La emoción es viento que impulsa las velas de su memoria. Navega libre hacia puertos inolvidables. El triunfo es la recompensa.
“Gané los siete topes contra los americanos. Les di cada palo. Los profesores Sarbelio Fuentes y Alcides Sagarra fueron padres para mí. Sus lecciones me sirvieron, incluso cuando rechacé dos cheques en blanco para pelear en el profesionalismo”, asevera llevándose la mano derecha al lado izquierdo del pecho.

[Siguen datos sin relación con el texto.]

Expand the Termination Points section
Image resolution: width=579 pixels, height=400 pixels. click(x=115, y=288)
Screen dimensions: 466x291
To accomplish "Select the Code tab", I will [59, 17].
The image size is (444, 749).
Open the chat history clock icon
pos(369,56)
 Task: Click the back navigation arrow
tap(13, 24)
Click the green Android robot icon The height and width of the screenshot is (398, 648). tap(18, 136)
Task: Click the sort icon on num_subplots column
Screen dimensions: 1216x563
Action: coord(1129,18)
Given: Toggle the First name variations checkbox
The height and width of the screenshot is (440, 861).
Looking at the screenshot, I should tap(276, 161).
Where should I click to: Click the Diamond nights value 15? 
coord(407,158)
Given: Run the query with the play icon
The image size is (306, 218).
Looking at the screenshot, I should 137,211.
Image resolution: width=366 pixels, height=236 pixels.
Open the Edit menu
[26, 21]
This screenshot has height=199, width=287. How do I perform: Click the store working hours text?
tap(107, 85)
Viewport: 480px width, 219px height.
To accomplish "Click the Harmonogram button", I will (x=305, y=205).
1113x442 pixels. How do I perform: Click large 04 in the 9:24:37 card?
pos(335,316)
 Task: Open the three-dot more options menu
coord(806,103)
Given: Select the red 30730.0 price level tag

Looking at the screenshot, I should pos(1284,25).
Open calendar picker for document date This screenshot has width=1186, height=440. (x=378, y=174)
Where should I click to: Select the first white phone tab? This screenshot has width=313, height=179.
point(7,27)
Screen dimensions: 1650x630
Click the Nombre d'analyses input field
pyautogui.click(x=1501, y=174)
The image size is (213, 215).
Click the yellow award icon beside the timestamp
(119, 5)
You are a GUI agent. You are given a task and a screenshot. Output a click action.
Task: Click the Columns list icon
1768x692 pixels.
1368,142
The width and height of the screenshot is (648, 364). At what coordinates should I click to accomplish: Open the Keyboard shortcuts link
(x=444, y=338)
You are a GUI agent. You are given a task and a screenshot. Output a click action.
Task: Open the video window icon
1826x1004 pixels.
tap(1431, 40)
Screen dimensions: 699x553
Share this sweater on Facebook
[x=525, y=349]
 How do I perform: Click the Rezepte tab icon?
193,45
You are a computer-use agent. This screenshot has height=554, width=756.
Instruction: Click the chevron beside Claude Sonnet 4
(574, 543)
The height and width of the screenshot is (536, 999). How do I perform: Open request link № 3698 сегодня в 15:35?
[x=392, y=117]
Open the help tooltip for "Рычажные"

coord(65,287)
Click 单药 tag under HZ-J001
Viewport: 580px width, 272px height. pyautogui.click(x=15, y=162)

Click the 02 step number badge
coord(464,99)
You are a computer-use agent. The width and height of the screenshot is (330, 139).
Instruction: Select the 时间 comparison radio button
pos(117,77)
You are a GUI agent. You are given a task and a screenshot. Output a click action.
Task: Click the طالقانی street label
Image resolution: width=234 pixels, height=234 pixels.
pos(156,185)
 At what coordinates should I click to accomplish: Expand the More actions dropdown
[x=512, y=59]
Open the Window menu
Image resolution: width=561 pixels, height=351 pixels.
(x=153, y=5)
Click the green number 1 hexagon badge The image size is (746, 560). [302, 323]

“Joseeé, sírvele la caldosa al periodista”, le expresa Marta tocando la campana de final de asalto. Gómez trae un plato repleto y humeante, y asegura ser el cocinero. “Es mi especialidad”, se sienta a mi lado. La pruebo. Le regalo el pulgar a modo de agradecimiento y lanzo una pregunta que como un gancho al mentón lo deja aturdido unos segundos. “He sido el mejor 75 kilos en la historia del boxeo cubano”, riposta recuperado y sonriendo, “lo gané todo y cuando se boxeaba de verdad, soy el ‘guan’”, certifica, y se acomoda los mechones de pelo canoso que caen sobre sus orejas.
“Se habla mucho sobre mi pegada”, persiste. “Los soviéticos llevaron al equipo nacional un aparato para medir la fuerza del golpeo. Fui el que más se acercó a Stevenson. Lo mío era natural, desde chamaco al que le daba un trastazo se caía”.
El ceño fruncido lo delata. Algo se atraganta en su interior. Tose tapándose la boca con el puño. Hace girar el café ya frío en su taza, como observando su color, lo termina de un trago y abunda.
“Pude combatir más. Discutí con Andrés Aldama y fui suspendido. Me encapriché y decidí parar. ¿El retiro?, en 1984 en Camagüey.
“Quiero aclarar que no fui policía”, afirma haciendo una mueca graciosa que acentúa su ancha nariz y las zanjas en la piel de su frente, “fue otro peleador llamado Roberto Gómez”.
Se pone de pie. Se acomoda el crucifijo plateado que le cuelga del cuello como un péndulo, y opina que el boxeo de su época fue superior. “Peleábamos mejor en las tres distancias. Había más calidad. Hoy son buenos, pero corren demasiado sobre el ring”.
Camina hacia el multimueble y acaricia con viril ternura una foto de su hijo Yoelvis Gómez. “Tiene contrato en México, va boxeando bien”, cuando lo dice su rostro se bautiza de felicidad.
Toma unos guantes viejos que cuelgan junto a sus recuerdos, y habla con el corazón de su carácter. “El deporte me lo dio todo. En las noches sueño que hablo con Stevenson, José Aguilar y Adolfo Horta. No los olvido. Mis compañeros siempre están conmigo…”.
El boxeo de José Gómez fue una historia que se escribió a sí mismo y firmó el mejor final posible: el rival en la lona. “Oye”, señala al despedirnos en la calle entre ruidos, gritos, y gente andando, “hace unos días alguien me ofendió aquí afuera, le di un palooooo…”.